In the family's possession is a black and white marble clock that was presented to Charles Leopold by his workmates in the Midland workshops 'as a token of esteem' on the day of his wedding in 1898. We called grandma Ellen Happ 'Little Fat Nan'. She worked for the 'Western Australian' newspaper as a proof-reader. Charles Leopold died in 1935 aged 67. Ellen passed away twenty years later in Balingup aged 92.
Charles Leopold had three sons, George, Bert and Frank (Erl's father), and two daughters Edith, and Roslyn all born in East Perth.

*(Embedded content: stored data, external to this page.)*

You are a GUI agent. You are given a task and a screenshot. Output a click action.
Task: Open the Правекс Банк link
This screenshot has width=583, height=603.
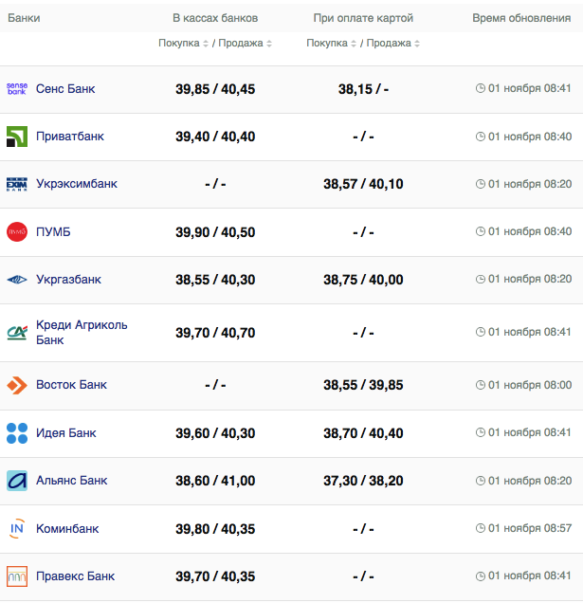[x=76, y=576]
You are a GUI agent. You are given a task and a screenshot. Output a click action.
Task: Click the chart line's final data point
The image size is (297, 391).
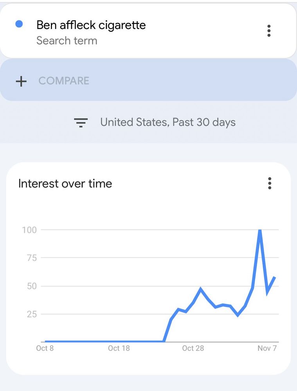click(275, 277)
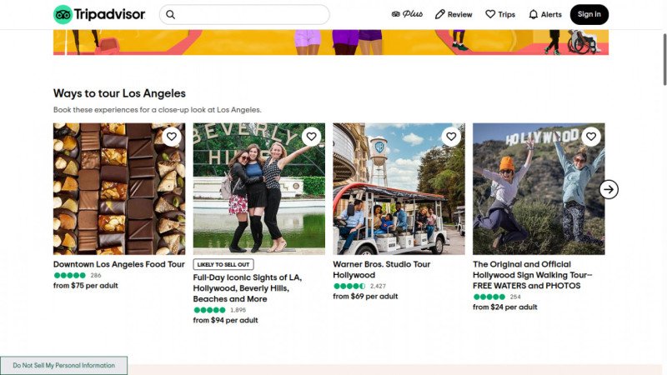Click Do Not Sell My Personal Information

pos(63,365)
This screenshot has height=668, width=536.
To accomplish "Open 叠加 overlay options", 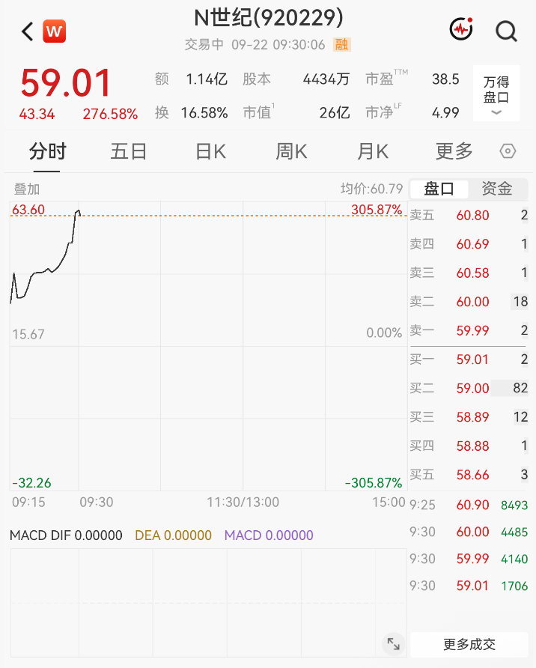I will pos(27,189).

Frank Happ grew up during the Great Depression. For some years in the thirties he was 'on sustenance' in the goldfields like a lot of other potentially troublesome young lads. He was a gregarious personality and loved a game of cards and a bet on the horses. The terminology that conveys something of his spirit is 'happy go lucky'. He was 6 feet one inch tall, with tightly curled black hair and dark brown eyes. He was an accomplished spin bowler and, as a batsman, loved to hit other bowlers out of the ground. The Depression led him to regard government jobs as desirable, and thus a worthy aspiration for his children. He and his brothers were store keepers in the South West of WA. In his last years Frank ran a store in Balingup - where Erl, Peter, Elizabeth and Maureen grew up. Franks wife Eunice was a Moore from Boyup Brook. She was the rock who held the family together. In her nineties she still looks after herself with help from Liz who sees her every day. Eunice rides a three wheeler into Busselton and gets about on a titanium knee. She has an ear for every one of us and likes to know what is going on.
The guy that I was named after 'Erland', was a Dutch Indonesian. He studied at Christian Brothers, 'The Terrace' in Perth in the twenties, took out my aunt Edith and was a family favourite. My dad must have been impressed with him to call me 'Erland'. What was he thinking of?
Ros and Erl's oldest son Myles has four children of his own who are amongst the fifth generation of Australian born Happs. These kids have a Chinese grandmother from Shanghai, our much loved Jane Cummins.